The lawyer for Vice President Dick Cheney’s former top aide is outlining a possible criminal defense that is a time-honored tradition in Washington scandals: A busy official immersed in important duties cannot reasonably be expected to remember details of long-ago conversations.
Friday’s indictment of I. Lewis “Scooter” Libby involves allegations that as Cheney’s chief of staff he lied to FBI agents and a federal grand jury. Libby, who resigned immediately, was operating amid “the hectic rush of issues and events at a busy time for our government,” according to a statement released by his attorney, Joseph Tate.
“We are quite distressed the special counsel (Patrick Fitzgerald) has not sought to pursue alleged inconsistencies in Mr. Libby’s recollection and those of others and to charge such inconsistencies as false statements,” Tate continued. “As lawyers, we recognize that a person’s recollection and memory of events will not always match those of other people, particularly when they are asked to testify months after the events occurred.”
The lack-of-memory defense has worked with varying degrees of success in controversies from Iran-Contra to Whitewater.

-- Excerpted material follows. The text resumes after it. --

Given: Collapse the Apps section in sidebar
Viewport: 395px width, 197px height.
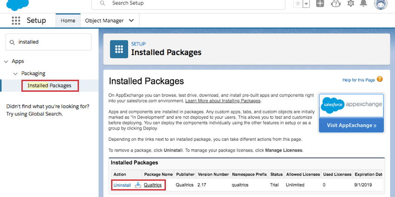Looking at the screenshot, I should pyautogui.click(x=6, y=62).
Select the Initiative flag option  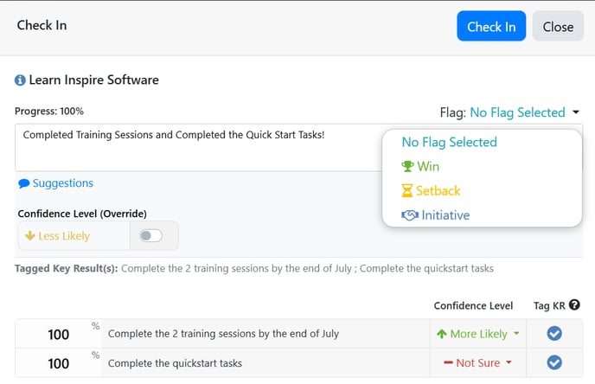point(436,215)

The defense may be effective but I would much prefer “I didn’t do it.” Essentially, he’s arguing he gave false and contradictory statements to the grand jury inadvertently. Presumably, if one is fuzzy on the details, the proper answer is, “I can not recall” or a variation of the classic, “To the best of my recollection. . . .”

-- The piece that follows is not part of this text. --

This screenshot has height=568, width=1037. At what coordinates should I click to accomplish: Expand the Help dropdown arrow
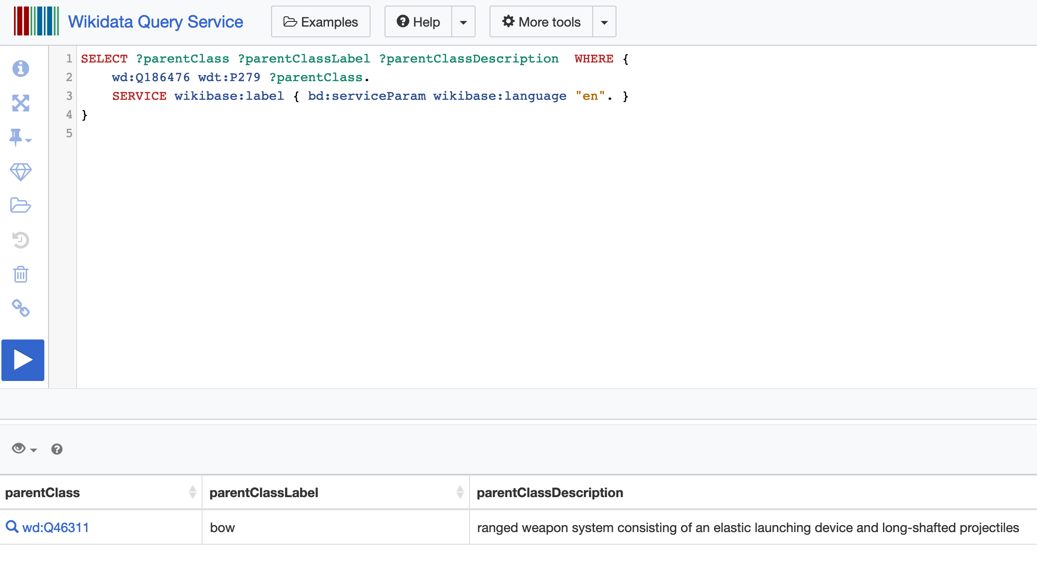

I forget where I learned things all the time. It’s an occupational hazard of reading widely. Given the flood of information that must come into the vice president’s office, let alone in a time of war, I’m sure it happens to Libby all the time.

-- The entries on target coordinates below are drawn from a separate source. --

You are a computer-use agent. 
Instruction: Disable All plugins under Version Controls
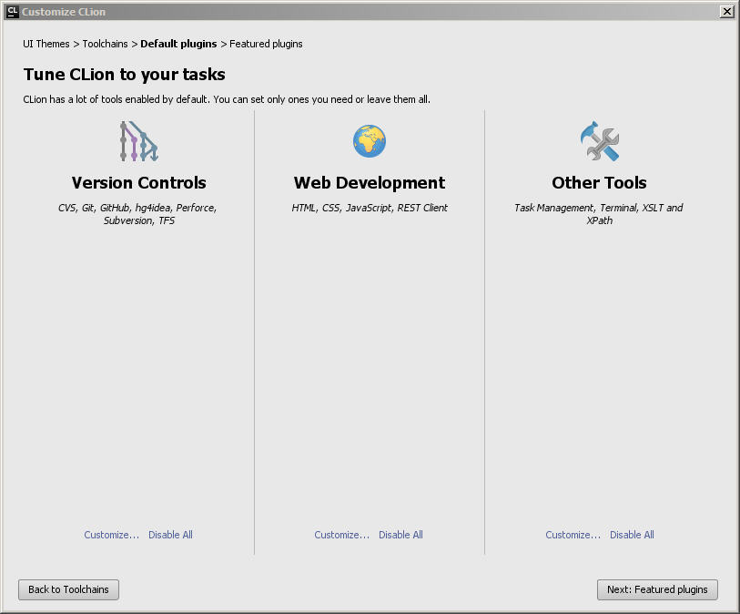(170, 535)
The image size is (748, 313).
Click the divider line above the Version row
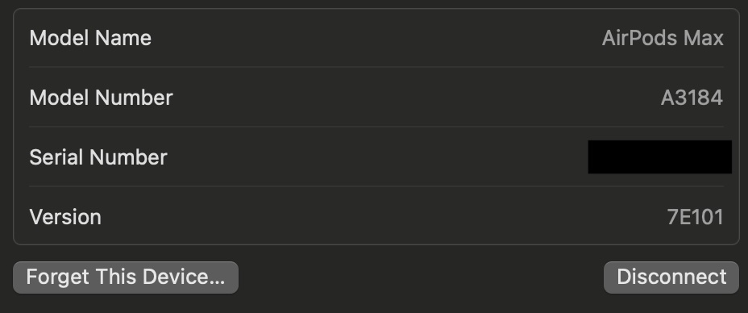[376, 186]
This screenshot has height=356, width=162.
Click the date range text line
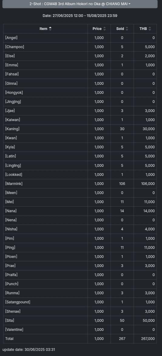pyautogui.click(x=80, y=16)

That said, it’s not as if Libby had to just do the best he could to remember things. He was chief of staff for the vice president of the United States. That implies that 1) he has a staff and that 2) they work for him. Presumably, then, he could have had people research the events and turn up those faxes.
Further, the passage of time would not seem to be a plausible explanation here. According to the indictment, Libby learned Plame’s name “On or about June 9, 2003.” The Novak column that triggered the controversy was published July 14, 2003. The Washington Post made a big splash with a story on September 27 or 28 and the story had been bubbling at Josh Marshall’s site and other places for a while before then.
Yes, I’m sure the White House was even more hectic than usual during that period. But, surely, Libby’s mind was especially focused on this issue, since he was defending the administration from attacks that it sexed up intelligence to promote the war. The span of time between Libby’s learning the information and the “Oh no” moment at which his then-state of mind would have surely been fixed in his memory was only 3-1/2 months.
I had never heard of Scooter Libby until this scandal broke out and have no strong opinions of the man aside from the facts of the case. He is very accomplished and held many positions of high trust and responsibility without, so far as I’m aware, previously having his integrity questioned. If the entirety of his defense here, though, is “Oops, I forgot,” he’s in trouble.
The great lesson of the Watergate scandal, so widely known as to be clichÃƒ©, is that “the cover-up is worse than the crime.” It was the case in Iran-Contra, the Lewinsky matter, and here.
While it was a crappy thing to do, Libby did not violate the law in revealing Plame’s name to the press. He’s a Columbia lawyer with thirty years of experience in government and he had access to a team of expert legal counsel; he must have known that within hours of the controversy breaking. Further, even aside from legal culpability, Libby’s intent in mentioning Plame’s role to reporters was merely to cast doubt on her husband’s mission to Niger, not to “out” someone he likely did not think was actually covert. So, quickly coming forth with the truth, especially while under oath before a grand jury, was the obvious response. Yet, he didn’t.
We’ll presumably learn more about his motivations as the case progresses. One would imagine, though, that he was trying to shield his boss from criticism. The great irony, though–as it always is with these things–is that, by trying to cover up a non-crime, he not only (allegedly/possibly) committed a crime but turned what would have been a three day story into one that will last for three years or more.